Fresno Unified apparently is waiting for the court case to finally be resolved before raising the issue of legal costs, which are being borne by the district’s taxpayers and, given the complexity and length of the case, are likely to be substantial.
A hearing on the motion for legal fees is scheduled for 9 a.m. July 15 in Judge Jeffrey Hamilton’s courtroom.
Credit Union Hands Out $100K in Grants for Higher Education
Educational Employees Credit Union keeps putting its money where its mouth is. (Or where its bread is buttered? School Zone’s cliché generator apparently is on the fritz.)

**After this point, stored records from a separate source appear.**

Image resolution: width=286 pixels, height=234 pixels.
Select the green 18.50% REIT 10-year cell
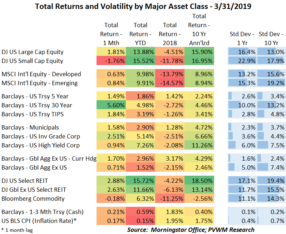(199, 181)
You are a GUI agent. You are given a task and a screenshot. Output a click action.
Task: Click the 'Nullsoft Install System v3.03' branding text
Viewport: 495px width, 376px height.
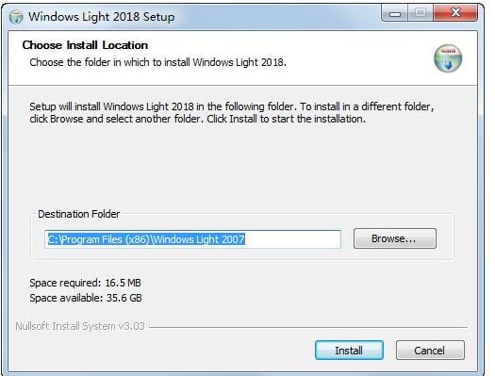(80, 326)
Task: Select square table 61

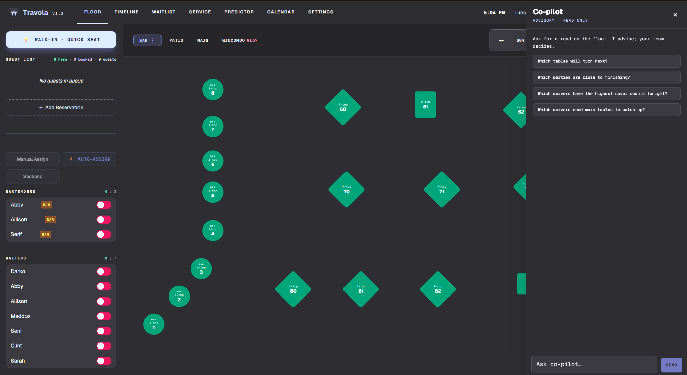Action: tap(425, 105)
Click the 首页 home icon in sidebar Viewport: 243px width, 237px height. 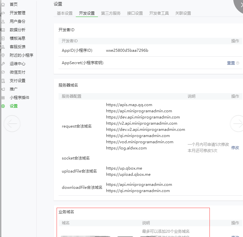[3, 5]

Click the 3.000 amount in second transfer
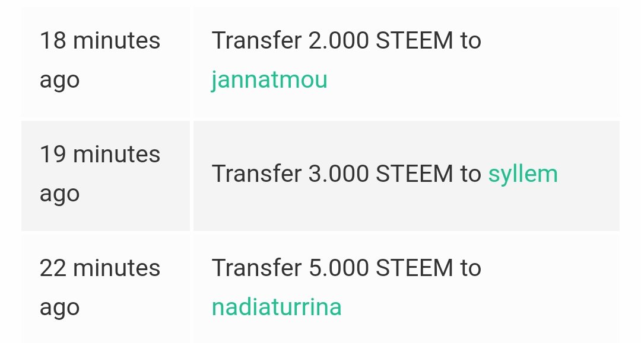338,174
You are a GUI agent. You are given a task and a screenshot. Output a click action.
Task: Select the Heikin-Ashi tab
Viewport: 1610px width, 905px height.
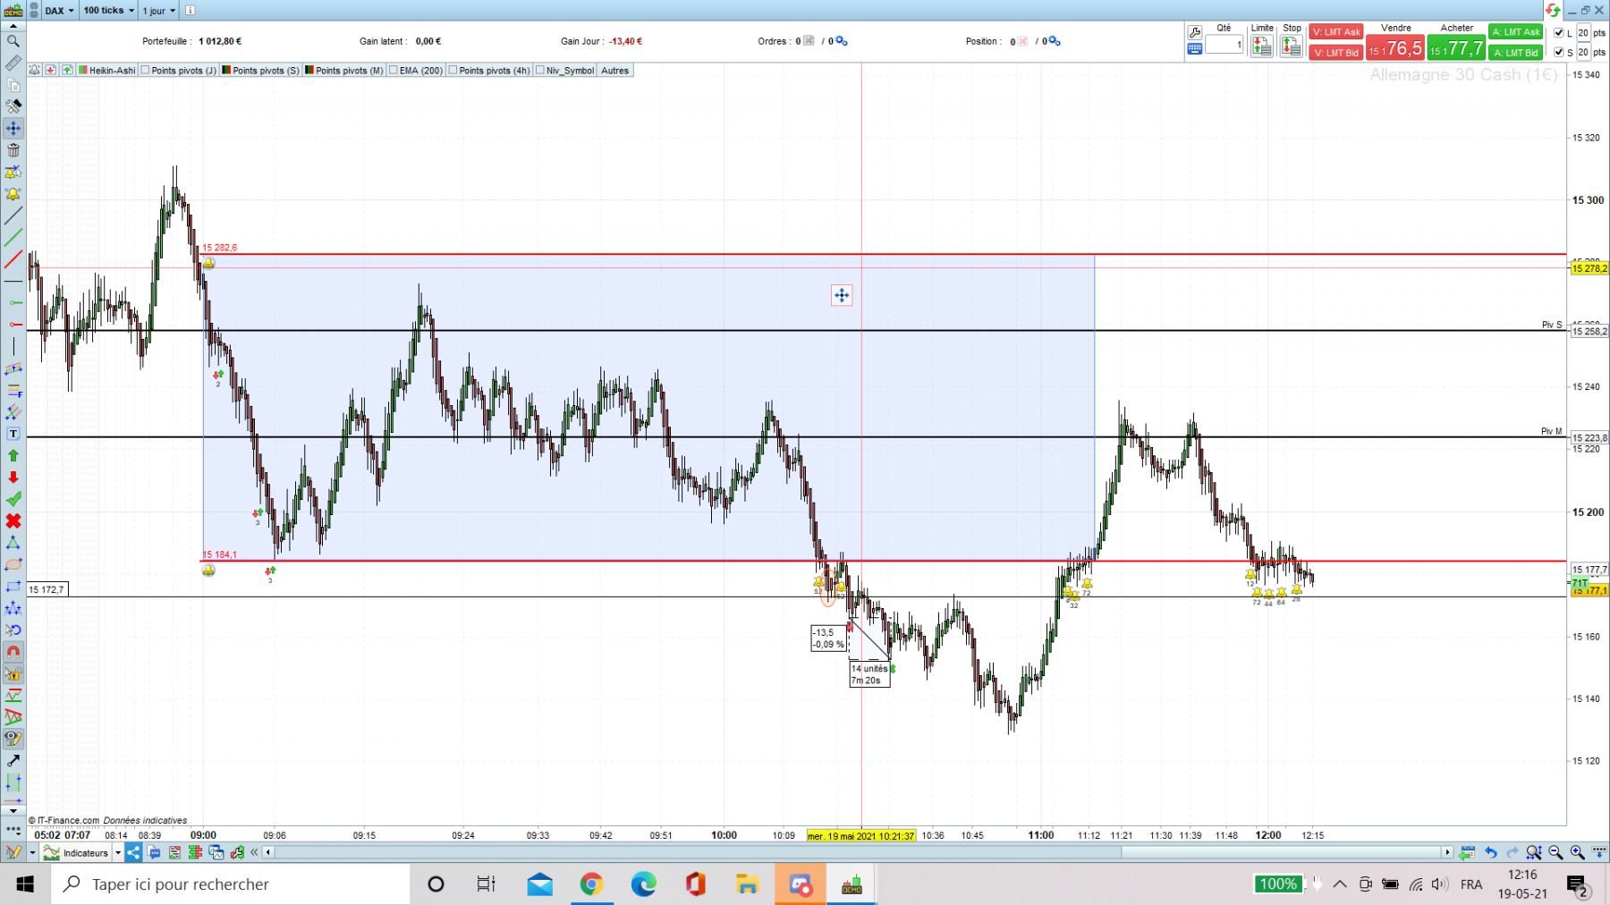point(107,71)
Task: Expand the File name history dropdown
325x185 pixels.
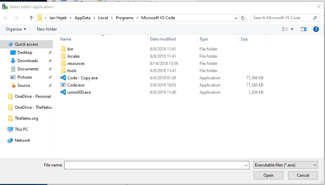Action: [246, 165]

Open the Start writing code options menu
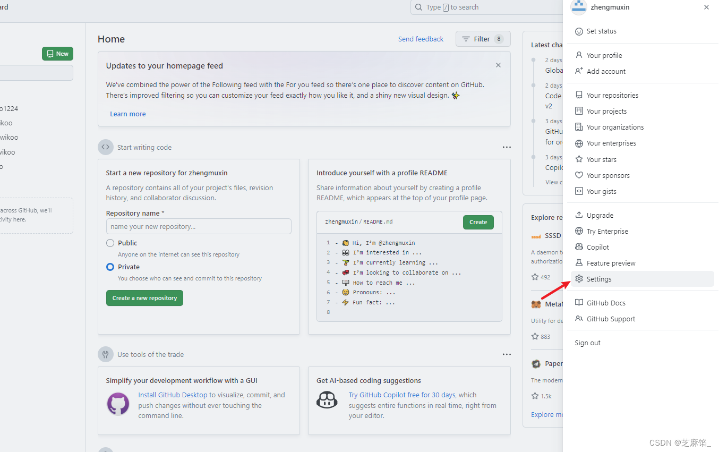point(507,147)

But back to EECU: EECU’s grant program not only helps individual students like Denise Davis of Fresno, one of this year’s winners, but also is an investment in the community’s future, said Elizabeth J. Dooley, EECU’s president and CEO. EECU serves 12 Central California and central coast counties, with 23 branches and more than 390,000 members.
The credit union announced this month that it had distributed 50 more student grants totaling $100,000 to support students’ pursuit of higher education. Since 2003, the program has distributed more than $1.9 million in financial assistance to students who need help paying for tuition, books, and other education-related expenses.
Davis, who is pursuing a master’s degree in social work from National University, said she’s very grateful for the grant: “As a single mom, it’s really helped alleviate some of the stress and allowed me to stretch my budget to cover all of my expenses while I’m in school.”